■ **What the exercise asks**: Can you retype, word for word, the part of the Oracle tablespace passage below that opens with the words containing "Tablespace Name Contents" and closes with "in this tablespace."?

■ **Provided passage**:

This section describes the database components that DBCA creates, which include:

7.6.1 Tablespaces and Data files

For both single-instance and cluster database environments, Oracle Database is divided into smaller logical areas of space known as tablespaces. Each tablespace corresponds to one or more data files on the shared storage. Table 7-2 shows the tablespace names used by an Oracle RAC database and the types of data they contain.

Table 7-2 Tablespace Names Used with Oracle Real Application Clusters Databases

Tablespace Name Contents

SYSAUX

An auxiliary system tablespace that contains the DRSYS (contains data for Oracle Text), CWMLITE (contains the OLAP schemas), XDB (for XML features), ODM (for Oracle Data Mining), INDEX and EXAMPLE schemas.

SYSTEM

Consists of the data dictionary, including definitions of tables, views, and stored procedures needed by the database. Oracle Database automatically maintains information in this tablespace.

TEMP

Contains temporary tables and indexes created during SQL statement processing. You may need to expand this tablespace if you run a SQL statement that involves significant sorting, such as ANALYZE COMPUTE STATISTICS on a very large table, or the constructs GROUP BY, ORDER BY, or DISTINCT.

UNDOTBSn

Contains undo tablespaces for each instance that DBCA creates for automatic undo management.

USERS

Consists of application data. As you create and enter data into tables, Oracle Database fills this space with your data.

EXAMPLE

Stores the sample schemas, if you opted to include them during database creation.

You cannot alter these tablespace names when using the preconfigured database configuration option from OUI. However, you can change the names of the tablespaces if you use the advanced database creation method.

As mentioned, each tablespace has one or more data files on shared file systems. The data file names created by the preconfigured database configuration options vary by storage type such as Oracle ASM, or a cluster file system.

■ **Data section**:

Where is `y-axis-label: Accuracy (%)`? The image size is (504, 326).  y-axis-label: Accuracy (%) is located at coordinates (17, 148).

■ **Task answer**:
Tablespace Name Contents

SYSAUX

An auxiliary system tablespace that contains the DRSYS (contains data for Oracle Text), CWMLITE (contains the OLAP schemas), XDB (for XML features), ODM (for Oracle Data Mining), INDEX and EXAMPLE schemas.

SYSTEM

Consists of the data dictionary, including definitions of tables, views, and stored procedures needed by the database. Oracle Database automatically maintains information in this tablespace.